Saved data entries

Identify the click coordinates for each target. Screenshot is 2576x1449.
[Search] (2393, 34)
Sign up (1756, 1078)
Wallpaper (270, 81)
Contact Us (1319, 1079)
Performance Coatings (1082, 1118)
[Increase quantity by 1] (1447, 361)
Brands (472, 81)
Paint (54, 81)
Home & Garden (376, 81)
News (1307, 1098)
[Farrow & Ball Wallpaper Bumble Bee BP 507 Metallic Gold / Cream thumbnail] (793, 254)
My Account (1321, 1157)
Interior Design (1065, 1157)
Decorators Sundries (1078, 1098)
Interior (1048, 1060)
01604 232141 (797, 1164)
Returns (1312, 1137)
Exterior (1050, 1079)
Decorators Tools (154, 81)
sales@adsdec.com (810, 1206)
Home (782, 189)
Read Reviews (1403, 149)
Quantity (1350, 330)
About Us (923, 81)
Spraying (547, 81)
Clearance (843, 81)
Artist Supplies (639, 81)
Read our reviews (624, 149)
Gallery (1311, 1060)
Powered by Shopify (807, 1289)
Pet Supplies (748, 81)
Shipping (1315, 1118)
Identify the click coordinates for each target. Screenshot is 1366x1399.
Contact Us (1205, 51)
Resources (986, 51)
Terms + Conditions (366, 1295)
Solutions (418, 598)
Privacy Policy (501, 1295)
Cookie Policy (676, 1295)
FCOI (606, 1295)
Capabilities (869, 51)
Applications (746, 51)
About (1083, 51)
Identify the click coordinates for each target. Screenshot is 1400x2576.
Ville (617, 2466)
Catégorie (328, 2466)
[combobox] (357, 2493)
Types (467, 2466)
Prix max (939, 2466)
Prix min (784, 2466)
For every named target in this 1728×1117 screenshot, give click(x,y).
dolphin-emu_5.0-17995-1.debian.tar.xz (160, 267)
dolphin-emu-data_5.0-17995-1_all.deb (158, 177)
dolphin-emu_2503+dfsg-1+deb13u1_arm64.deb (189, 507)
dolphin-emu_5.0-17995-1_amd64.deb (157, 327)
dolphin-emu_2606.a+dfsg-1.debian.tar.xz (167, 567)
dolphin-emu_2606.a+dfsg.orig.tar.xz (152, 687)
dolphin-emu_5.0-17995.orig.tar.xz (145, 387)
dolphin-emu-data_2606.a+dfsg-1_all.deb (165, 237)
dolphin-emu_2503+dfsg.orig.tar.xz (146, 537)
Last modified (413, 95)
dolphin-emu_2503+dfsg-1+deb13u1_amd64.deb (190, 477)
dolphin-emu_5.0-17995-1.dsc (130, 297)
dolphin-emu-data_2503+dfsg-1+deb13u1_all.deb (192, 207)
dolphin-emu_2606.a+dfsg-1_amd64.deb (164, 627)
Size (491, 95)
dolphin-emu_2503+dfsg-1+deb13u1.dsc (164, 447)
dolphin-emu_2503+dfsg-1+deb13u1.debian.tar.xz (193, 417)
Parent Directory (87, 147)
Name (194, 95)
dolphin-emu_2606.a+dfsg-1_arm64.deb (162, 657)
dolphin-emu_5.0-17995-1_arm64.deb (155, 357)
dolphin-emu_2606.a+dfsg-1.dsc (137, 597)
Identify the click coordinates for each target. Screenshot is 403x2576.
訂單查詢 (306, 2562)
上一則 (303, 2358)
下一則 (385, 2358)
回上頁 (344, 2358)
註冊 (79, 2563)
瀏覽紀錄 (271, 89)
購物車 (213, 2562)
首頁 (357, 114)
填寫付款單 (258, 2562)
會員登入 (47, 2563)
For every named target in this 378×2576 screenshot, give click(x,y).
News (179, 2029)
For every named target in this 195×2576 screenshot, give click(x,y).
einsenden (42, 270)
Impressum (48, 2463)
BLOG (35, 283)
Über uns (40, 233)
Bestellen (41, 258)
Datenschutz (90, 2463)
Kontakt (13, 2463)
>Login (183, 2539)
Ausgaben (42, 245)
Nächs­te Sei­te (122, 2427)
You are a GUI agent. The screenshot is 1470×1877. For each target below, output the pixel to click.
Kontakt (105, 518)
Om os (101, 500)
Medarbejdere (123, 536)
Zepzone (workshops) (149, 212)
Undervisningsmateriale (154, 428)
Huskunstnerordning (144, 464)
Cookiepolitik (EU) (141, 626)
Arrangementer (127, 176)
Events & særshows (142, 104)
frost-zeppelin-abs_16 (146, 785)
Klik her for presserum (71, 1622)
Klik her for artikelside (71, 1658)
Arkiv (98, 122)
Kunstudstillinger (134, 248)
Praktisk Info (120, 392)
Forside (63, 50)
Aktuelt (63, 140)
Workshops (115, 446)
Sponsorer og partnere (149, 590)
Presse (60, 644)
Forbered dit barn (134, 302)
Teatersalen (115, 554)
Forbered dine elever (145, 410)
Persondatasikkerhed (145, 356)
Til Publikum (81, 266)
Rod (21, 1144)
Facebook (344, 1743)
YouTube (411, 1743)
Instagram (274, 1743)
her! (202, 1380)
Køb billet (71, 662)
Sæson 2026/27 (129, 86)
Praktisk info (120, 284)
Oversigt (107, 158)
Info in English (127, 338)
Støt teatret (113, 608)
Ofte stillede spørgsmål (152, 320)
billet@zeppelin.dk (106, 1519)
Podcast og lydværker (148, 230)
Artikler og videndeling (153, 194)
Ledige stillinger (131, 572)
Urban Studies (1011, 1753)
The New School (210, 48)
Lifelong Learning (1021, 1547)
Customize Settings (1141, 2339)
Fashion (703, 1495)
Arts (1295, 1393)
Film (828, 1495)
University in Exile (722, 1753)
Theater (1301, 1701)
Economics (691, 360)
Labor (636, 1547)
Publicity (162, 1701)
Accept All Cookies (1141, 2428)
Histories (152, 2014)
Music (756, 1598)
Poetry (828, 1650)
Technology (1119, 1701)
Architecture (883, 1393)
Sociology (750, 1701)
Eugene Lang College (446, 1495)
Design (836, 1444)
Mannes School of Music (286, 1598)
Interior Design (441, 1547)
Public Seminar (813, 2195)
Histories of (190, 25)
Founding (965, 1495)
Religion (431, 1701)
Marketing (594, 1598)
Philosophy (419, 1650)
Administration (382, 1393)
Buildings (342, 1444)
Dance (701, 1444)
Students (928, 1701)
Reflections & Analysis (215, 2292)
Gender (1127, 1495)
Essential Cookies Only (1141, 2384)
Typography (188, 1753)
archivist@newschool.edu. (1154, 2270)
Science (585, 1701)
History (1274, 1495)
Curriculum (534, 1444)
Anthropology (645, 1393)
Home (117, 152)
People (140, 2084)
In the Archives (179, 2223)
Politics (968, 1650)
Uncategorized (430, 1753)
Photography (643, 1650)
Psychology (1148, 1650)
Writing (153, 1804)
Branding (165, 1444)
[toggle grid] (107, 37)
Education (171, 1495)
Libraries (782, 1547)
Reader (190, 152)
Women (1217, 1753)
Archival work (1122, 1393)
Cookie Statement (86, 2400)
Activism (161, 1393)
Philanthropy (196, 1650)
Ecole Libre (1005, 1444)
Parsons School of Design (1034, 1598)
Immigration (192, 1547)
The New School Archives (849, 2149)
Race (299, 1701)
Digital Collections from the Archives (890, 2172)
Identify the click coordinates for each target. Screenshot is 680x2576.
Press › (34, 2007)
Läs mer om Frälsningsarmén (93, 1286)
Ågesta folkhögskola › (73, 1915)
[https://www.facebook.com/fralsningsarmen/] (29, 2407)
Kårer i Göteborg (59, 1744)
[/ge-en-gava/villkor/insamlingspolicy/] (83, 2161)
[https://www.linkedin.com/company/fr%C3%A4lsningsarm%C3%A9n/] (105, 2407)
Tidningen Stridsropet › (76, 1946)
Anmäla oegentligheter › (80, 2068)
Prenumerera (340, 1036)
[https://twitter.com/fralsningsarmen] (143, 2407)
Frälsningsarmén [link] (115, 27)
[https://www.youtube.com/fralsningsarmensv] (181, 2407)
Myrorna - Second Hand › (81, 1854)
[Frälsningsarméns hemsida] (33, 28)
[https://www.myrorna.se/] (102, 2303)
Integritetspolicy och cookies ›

● **Required work**: Where a line above holds the string "Interior", copy that line.

● **Final answer**:
Interior Design (1065, 1157)
Interior (1048, 1060)
Interior Design (441, 1547)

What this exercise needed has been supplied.